Above are two opening sequences from "Captain Kangaroo", one from probably about the early-1960s, the other from the late-1970s or early-1980s. Apart from the fact that the early one is in black-and-white and the later one in color, the two sequences show a consistency in the playful nature of Keeshan's portrayal of the Captain, what with the opening and closing of many tiny doors in the larger door in the 1960s opening and the clips of many different scenes from the program in the later opening. Both openings show the program's basic set as it had evolved: a counter (behind which puppets, especially Mr. Moose and Bunny Rabbit, could appear) flanked by shelves on one side and a grandfather clock on the other.
5.09.2016
TFTP Kids: "Howdy Doody" from NBC (Jul. 2, 1948)
Kids' shows like "Howdy Doody" that aired daily on weekdays often had a structure similar to soap operas in which a continuing storyline would carry over from one day to the next. Many such storylines on "Howdy Doody" involved villain Phineas T. Bluster, as in this episode where Bluster has an ongoing threat to take over Doodyville unless Howdy and Buffalo Bob give him 500 marbles a day. Here, they offer to provide 500 marbles worth of entertainment per day instead, with Bluster willing to give that scheme a tryout. (Sometimes, the logic of these ongoing storylines made about as much sense as in soap operas.)
"Howdy Doody" was the iconic children's program of early television, starting on NBC in the fall of 1947 and continuing until 1960. Each day's half-hour episode included a few short scenes advancing the current storyline as well as some musical numbers--always kicked off by the "peanut gallery" (the audience of kids in the studio) singing "It's Howdy Doody Time". Later this same year, Howdy Doody "ran" for president for the first of several times--a canny storyline that both played on current events and helped propel the "Howdy Doody" show's popularity.

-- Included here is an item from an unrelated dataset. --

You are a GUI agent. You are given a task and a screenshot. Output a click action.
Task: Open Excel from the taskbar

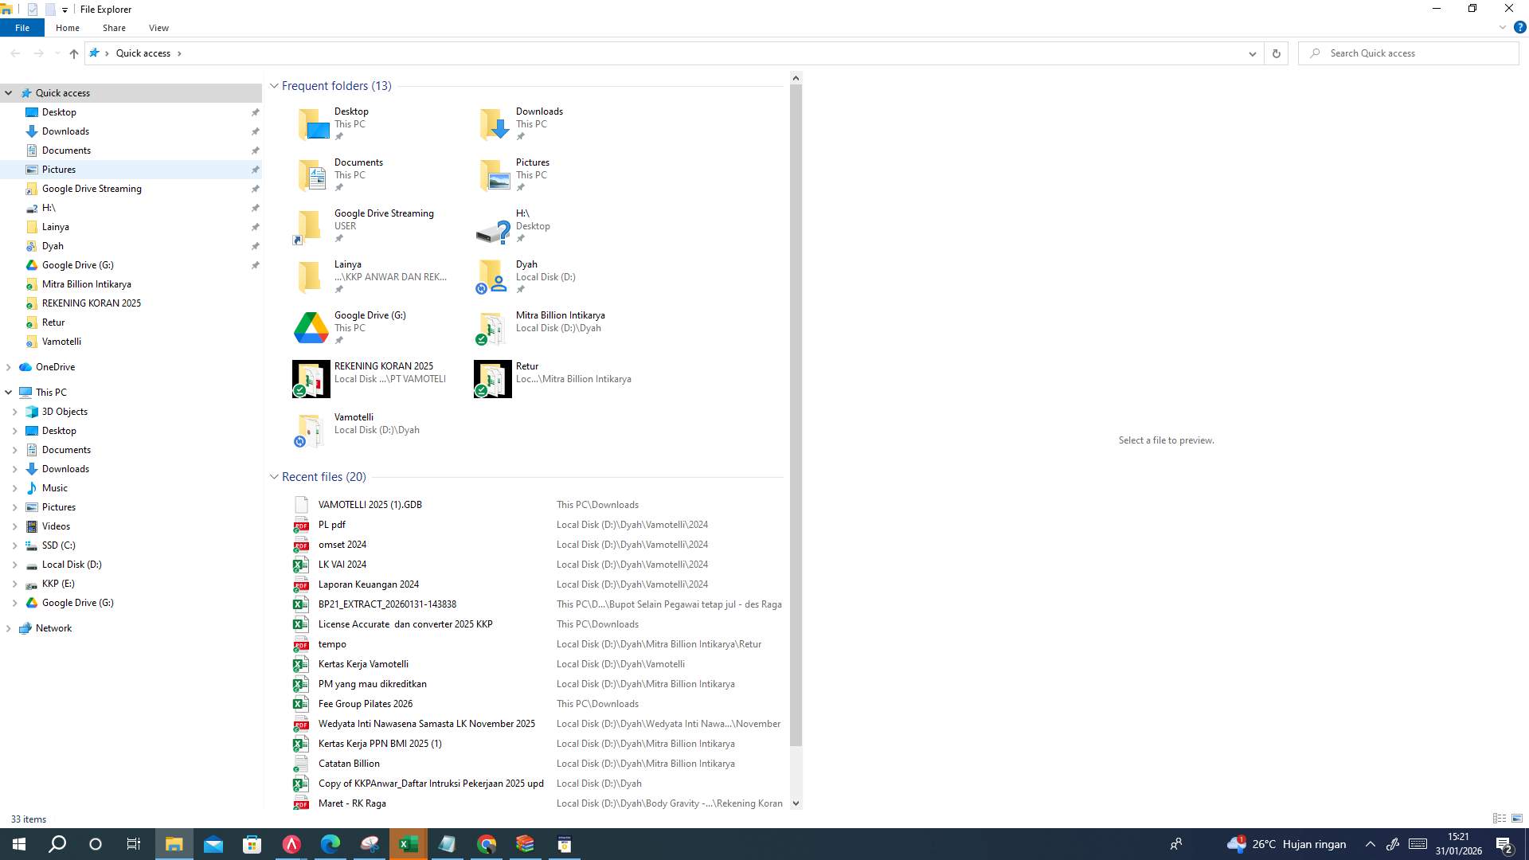click(x=408, y=843)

"Buffalo" Bob Smith, once a radio DJ before coming to Doodyville, hosted the proceedings, joined by a mute Clarabell the Clown (played in the early years by Bob Keeshan, soon to become another iconic kids' show host, Captain Kangaroo) and an assortment of other human sidekicks. A variety of marionette puppets led by the vaguely Western-themed Howdy Doody filled out the non-human cast of the show.